Vous pouvez distinguer intellectuellement sans que vous ne sachiez que dans la réalité les choses restent unies.
A un autre point de vue l'histoire reste l'histoire : il y a bien un avant le péché originel, un après le péché originel et un après la Passion et la Résurrection, un après la Pentecôte.
Et qu'aujourd'hui tous ces événements historiques restent unis théologiquement. Selon Benoît XVI la croix et la résurrection restent nécessairement unies, l'une de na va pas sans l'autre et... si j'ose dire l'autre ne va pas sans l'une.
Ce qui me gène dans les idées de monsieur Daoudal, c'est le défaut de communion avec l'ensemble de l'humanité, ou encore (ce qui est substantiellement la même chose) le refus des droits de l'homme découlant de sa dignité.
"En particulier, c’est sur cette grâce qu’a été motivée la nature de l'homme. Une "nature pure", pour un "pur" but "naturel", n’a jamais existé et nous ne pouvons rien en savoir." Certes, il est possible de voir cela comme cela (moi je ne le dirais pas comme cela), mais il n'empêche que même si nous ne pouvons rien savoir historiquement, concrètement de la nature sans la grâce, nous pouvons distinguer, nous devons distinguer au moins juridiquement.

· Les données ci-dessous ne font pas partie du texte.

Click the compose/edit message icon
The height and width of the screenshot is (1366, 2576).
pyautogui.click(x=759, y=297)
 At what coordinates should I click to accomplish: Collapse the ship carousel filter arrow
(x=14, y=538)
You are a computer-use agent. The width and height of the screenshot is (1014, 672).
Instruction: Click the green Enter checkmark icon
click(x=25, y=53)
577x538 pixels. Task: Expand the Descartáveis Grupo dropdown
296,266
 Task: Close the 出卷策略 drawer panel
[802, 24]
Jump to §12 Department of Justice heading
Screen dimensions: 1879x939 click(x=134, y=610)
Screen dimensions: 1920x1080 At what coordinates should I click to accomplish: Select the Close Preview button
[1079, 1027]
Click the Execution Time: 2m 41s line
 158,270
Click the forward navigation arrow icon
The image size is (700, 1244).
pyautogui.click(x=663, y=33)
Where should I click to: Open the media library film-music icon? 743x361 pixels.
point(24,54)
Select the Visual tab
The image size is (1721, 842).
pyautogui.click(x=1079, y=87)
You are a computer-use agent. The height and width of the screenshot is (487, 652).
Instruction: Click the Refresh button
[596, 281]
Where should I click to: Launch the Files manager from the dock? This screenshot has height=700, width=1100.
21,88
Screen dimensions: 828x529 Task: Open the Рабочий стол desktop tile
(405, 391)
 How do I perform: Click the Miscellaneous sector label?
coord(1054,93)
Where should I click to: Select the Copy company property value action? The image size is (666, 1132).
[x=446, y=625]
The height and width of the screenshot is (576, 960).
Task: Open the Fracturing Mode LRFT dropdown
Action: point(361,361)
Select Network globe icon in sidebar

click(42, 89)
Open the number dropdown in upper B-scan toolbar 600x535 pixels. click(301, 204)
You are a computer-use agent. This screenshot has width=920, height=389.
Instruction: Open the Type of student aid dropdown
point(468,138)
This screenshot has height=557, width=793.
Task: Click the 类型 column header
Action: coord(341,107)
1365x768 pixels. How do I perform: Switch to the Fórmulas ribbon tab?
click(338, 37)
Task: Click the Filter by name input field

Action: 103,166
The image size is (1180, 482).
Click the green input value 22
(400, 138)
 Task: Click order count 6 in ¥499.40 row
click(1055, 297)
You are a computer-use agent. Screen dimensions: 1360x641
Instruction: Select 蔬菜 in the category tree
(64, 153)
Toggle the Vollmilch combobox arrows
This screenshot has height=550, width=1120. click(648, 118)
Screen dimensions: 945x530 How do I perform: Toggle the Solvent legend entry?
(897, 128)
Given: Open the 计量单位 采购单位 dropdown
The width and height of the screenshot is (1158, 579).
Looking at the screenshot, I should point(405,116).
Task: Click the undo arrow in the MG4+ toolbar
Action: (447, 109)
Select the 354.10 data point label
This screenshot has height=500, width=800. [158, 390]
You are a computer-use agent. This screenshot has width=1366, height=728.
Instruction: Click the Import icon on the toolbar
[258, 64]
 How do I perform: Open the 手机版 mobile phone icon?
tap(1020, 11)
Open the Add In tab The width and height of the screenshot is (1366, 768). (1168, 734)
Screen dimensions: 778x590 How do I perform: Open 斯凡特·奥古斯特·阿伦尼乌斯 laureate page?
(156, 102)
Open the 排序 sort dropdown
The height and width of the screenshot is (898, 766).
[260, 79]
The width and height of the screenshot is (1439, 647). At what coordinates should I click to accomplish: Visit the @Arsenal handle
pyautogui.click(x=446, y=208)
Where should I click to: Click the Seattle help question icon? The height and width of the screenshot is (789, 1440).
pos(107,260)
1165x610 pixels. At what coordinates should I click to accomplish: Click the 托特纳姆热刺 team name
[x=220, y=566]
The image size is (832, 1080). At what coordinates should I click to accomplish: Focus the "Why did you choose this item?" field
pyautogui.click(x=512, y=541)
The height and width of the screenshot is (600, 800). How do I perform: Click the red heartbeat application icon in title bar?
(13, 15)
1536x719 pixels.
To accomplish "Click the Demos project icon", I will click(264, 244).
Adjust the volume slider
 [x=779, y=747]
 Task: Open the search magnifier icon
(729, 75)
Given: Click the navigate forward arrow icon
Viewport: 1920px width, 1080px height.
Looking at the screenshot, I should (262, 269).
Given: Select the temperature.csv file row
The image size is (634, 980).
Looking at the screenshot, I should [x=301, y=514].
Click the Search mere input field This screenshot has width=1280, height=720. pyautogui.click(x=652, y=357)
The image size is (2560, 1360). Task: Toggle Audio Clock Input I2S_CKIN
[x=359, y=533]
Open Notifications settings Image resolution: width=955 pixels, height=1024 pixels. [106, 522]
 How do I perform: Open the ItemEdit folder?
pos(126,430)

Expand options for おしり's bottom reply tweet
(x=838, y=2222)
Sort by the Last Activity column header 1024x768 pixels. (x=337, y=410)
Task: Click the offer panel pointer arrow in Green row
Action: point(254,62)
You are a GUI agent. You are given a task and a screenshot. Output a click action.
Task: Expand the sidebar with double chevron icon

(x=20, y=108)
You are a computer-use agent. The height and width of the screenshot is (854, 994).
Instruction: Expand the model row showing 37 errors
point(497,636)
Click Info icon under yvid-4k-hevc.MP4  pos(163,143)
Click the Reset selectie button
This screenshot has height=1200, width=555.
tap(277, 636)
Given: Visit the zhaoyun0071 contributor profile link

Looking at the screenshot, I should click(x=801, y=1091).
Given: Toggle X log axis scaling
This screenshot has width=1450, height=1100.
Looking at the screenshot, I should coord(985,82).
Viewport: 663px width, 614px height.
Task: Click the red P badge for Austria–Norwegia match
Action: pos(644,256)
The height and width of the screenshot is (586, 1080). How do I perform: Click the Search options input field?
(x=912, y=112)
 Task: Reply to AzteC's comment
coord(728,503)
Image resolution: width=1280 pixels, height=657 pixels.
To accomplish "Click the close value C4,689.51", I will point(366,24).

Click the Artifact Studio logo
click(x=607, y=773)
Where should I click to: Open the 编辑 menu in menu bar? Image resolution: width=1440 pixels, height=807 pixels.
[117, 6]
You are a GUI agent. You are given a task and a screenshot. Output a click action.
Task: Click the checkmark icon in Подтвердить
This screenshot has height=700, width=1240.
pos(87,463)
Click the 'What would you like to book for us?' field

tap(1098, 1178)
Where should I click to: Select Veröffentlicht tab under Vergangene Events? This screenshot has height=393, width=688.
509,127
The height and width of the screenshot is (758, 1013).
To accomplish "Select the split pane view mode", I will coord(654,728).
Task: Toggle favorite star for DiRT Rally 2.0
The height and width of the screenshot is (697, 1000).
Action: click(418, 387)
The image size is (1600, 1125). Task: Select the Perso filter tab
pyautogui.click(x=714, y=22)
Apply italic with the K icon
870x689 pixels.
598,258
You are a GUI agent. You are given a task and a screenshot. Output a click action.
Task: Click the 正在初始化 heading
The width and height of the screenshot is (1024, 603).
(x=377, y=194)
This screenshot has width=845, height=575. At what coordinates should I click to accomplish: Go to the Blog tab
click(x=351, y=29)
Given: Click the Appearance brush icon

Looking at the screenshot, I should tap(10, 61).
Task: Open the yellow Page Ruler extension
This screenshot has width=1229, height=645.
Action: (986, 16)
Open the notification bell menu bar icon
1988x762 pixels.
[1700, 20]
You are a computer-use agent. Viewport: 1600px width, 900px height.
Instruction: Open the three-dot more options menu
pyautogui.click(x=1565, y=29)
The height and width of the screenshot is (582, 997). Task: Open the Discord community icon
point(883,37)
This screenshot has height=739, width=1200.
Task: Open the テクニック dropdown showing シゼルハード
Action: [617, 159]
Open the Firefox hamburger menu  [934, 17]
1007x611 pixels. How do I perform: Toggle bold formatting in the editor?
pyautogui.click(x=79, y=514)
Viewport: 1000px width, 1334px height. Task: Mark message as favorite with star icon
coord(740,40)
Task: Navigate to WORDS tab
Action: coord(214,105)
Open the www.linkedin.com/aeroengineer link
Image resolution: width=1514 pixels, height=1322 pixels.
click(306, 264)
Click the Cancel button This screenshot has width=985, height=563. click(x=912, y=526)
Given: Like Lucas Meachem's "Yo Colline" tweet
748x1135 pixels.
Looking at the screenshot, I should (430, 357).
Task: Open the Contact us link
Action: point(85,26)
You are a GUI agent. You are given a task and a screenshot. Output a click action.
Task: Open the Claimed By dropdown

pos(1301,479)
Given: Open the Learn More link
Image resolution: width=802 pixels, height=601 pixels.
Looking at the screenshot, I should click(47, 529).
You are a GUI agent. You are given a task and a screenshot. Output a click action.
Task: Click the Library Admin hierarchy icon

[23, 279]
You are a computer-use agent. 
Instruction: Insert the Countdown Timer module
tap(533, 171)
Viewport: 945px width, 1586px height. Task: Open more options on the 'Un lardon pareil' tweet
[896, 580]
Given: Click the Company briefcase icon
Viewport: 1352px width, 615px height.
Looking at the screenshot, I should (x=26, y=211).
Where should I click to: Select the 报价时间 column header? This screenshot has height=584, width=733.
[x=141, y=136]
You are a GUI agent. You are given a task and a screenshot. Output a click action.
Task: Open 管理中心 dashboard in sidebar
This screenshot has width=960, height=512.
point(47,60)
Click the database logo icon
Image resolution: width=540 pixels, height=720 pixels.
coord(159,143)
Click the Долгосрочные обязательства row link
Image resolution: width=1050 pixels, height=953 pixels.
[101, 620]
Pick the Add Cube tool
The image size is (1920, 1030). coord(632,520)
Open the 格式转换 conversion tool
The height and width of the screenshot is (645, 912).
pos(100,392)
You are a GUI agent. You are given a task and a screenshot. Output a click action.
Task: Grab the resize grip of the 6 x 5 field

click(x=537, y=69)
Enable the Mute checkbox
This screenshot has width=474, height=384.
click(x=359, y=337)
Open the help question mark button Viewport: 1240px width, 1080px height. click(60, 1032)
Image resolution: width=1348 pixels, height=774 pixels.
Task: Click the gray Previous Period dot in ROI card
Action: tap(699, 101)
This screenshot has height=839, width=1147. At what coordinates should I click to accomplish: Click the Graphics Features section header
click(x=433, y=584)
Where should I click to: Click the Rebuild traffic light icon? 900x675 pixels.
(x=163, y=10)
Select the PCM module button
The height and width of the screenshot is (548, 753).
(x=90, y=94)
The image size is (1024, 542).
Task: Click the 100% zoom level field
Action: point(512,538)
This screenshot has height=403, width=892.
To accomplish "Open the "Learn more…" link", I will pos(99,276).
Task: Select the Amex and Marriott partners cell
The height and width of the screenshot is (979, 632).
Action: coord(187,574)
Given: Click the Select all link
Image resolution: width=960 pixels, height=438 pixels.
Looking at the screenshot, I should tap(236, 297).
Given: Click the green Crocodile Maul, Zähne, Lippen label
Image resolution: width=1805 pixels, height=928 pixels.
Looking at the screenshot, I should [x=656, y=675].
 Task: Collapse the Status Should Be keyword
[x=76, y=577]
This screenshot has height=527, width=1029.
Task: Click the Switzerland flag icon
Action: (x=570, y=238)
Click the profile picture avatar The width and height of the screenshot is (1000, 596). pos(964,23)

Sur la définition du mariage par exemple qui se définit selon la nature et non selon la grâce (grâce qui ne contredit pas la nature, mais la perfectionne), comme l'union contractuelle de deux êtres humains de sexes différents et CHACUN CAPABLE d'actes susceptibles de procréer (avoir matériellement l'usage d'organes génitaux permettant le coït) en cela nous serons bien obligés de faire abstraction de la grâce pour cette définition purement naturelle.
Le drame, c'est que, d'une part, les évêques violent les droits naturels à la liberté religieuse et les droits des peuples (surtout de culture occidentale) à leur culture de concert avec les gauches et les libéraux et que, d'autre part les "traditionalistes" refusent de reconnaître les droits naturels de l'homme.
Si monsieur Daoudal se sent moins seul, moi je me sens de plus en plus seul. (En outre, ma reconnaissance des droits naturels de l'homme m'a coûté très cher dans ma vie privée). De plus en plus seul, mais de plus en plus serein.
Nous sommes faits pour la vérité dans laquelle notre esprit se repose.
Je n'aime pas discuter sans fin sur internet mais par amitié je dois répondre. Merci d'abord pour votre tentative d'explication. Malheureusement, je ne suis pas aussi avancé que vous et en suis encore au stade d'"adoration" du Centre Charlier. Enfin un lieu où la doctrine sociale de l'Eglise est non seulement enseignée mais aussi vécue ! A vrai dire, je n'ai jamais rencontré de personnes aussi riches et lumineuses que là.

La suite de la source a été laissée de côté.